■ **What to do**
Please reproduce all of the lines below word for word, leaving out the pictures.

Item position entries
** Begin **

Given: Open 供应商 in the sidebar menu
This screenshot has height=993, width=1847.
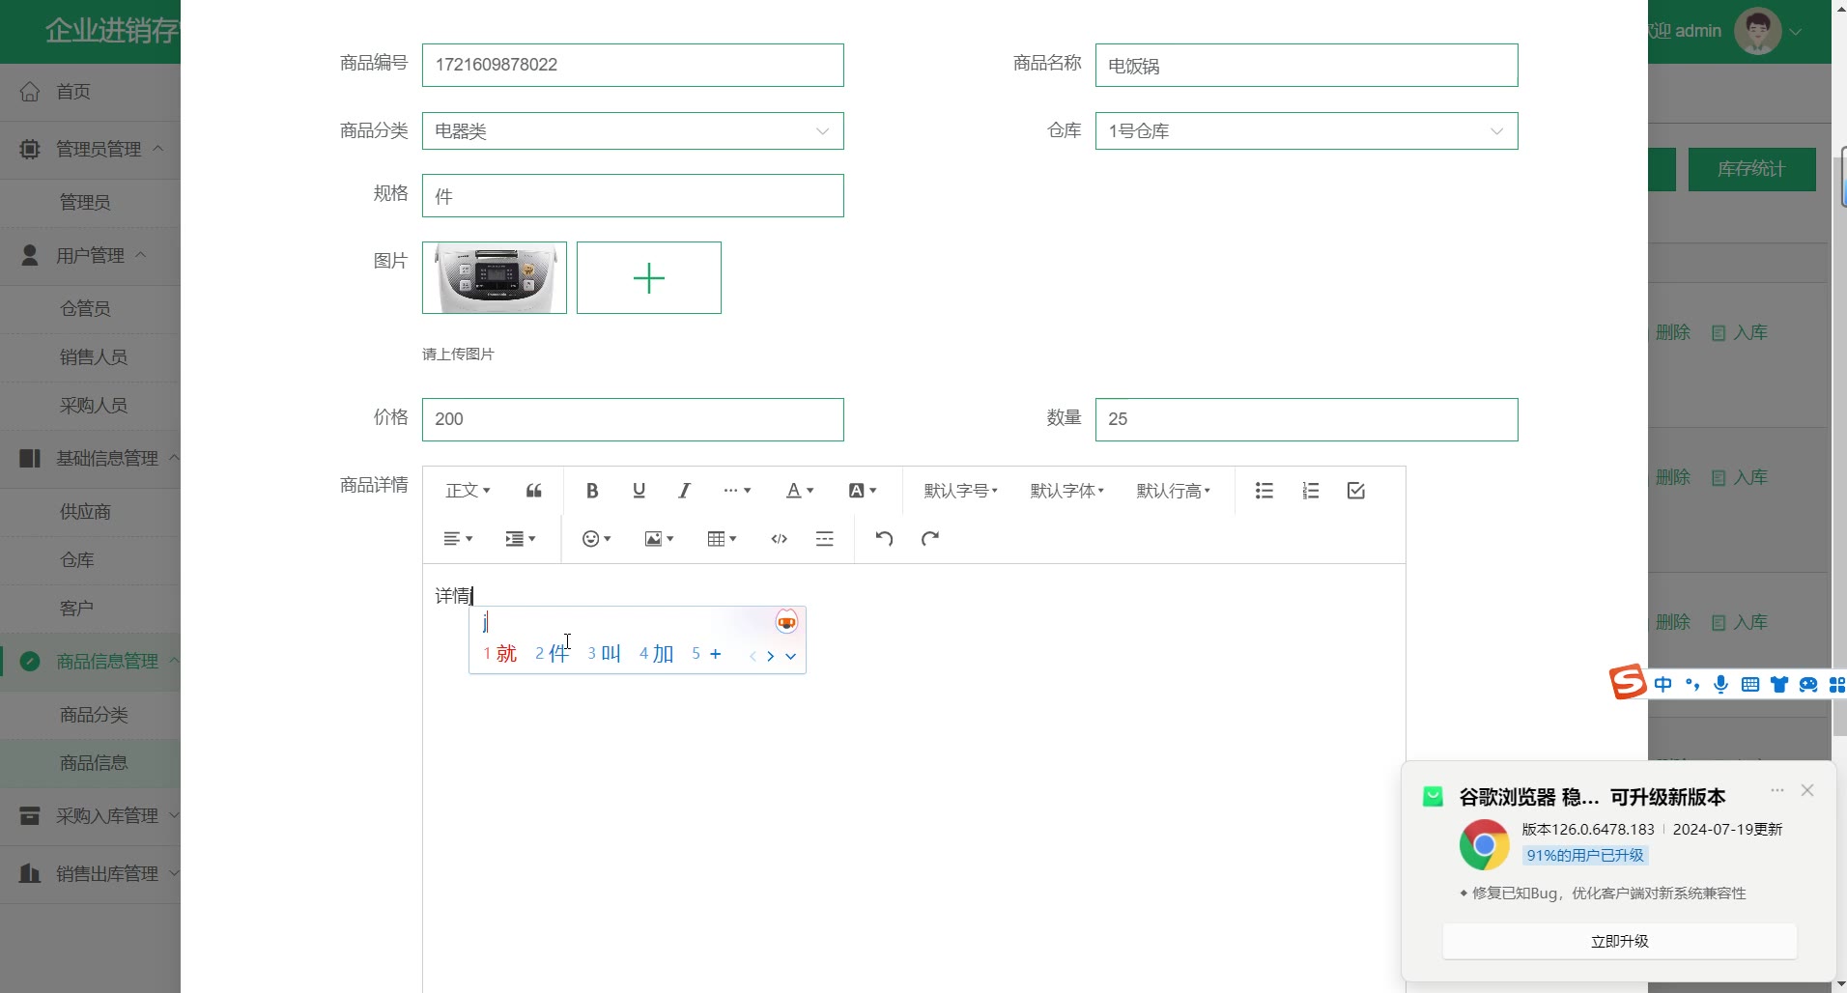Looking at the screenshot, I should point(85,512).
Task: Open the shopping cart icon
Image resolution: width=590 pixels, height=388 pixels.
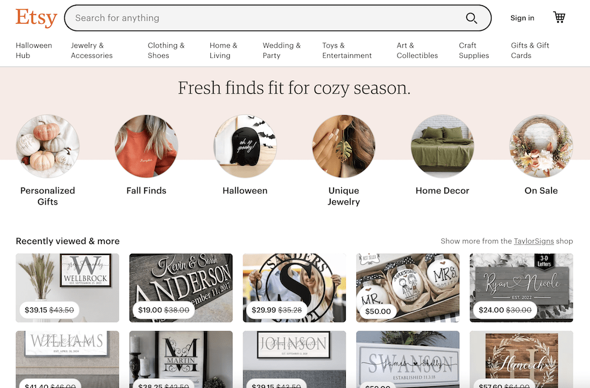Action: (559, 17)
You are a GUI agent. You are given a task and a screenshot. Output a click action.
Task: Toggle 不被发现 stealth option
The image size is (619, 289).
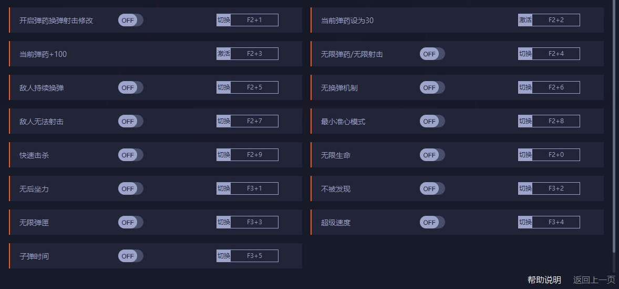click(432, 188)
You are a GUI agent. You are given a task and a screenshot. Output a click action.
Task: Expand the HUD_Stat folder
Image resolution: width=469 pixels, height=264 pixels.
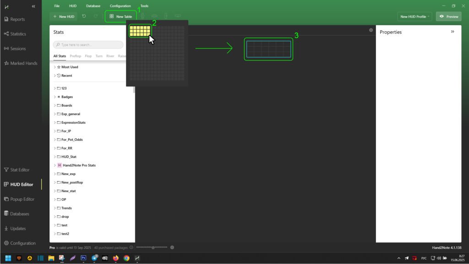(55, 157)
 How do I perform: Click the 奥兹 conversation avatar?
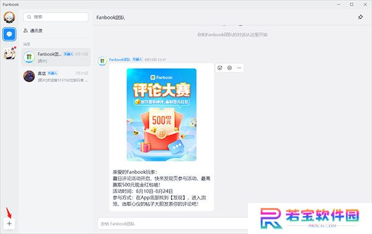pos(29,76)
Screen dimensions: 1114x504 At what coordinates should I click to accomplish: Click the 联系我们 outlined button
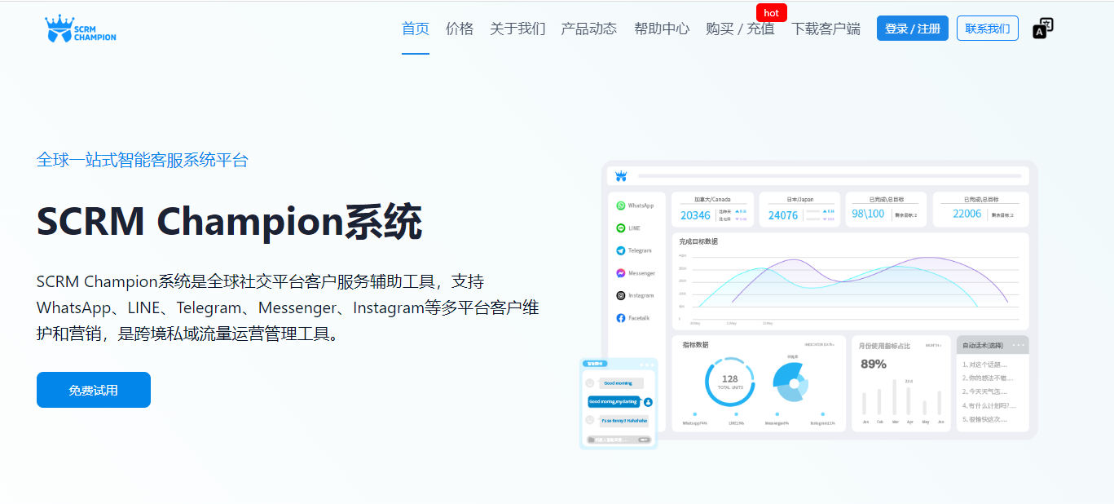click(x=987, y=29)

** End **

■ **Written response**
Given: Open 供应商 in the sidebar menu
This screenshot has height=993, width=1847.
Looking at the screenshot, I should point(85,512).
Task: Open the shopping cart icon
Image resolution: width=590 pixels, height=388 pixels.
Action: (559, 17)
You are a GUI agent. You are given a task and a screenshot. Output a click action.
Task: Toggle 不被发现 stealth option
The image size is (619, 289).
click(432, 188)
You are a GUI agent. You are given a task and a screenshot. Output a click action.
Task: Expand the HUD_Stat folder
Image resolution: width=469 pixels, height=264 pixels.
(55, 157)
 How do I perform: Click the 奥兹 conversation avatar?
pos(29,76)
Screen dimensions: 1114x504 At what coordinates should I click to accomplish: Click the 联系我们 outlined button
click(x=987, y=29)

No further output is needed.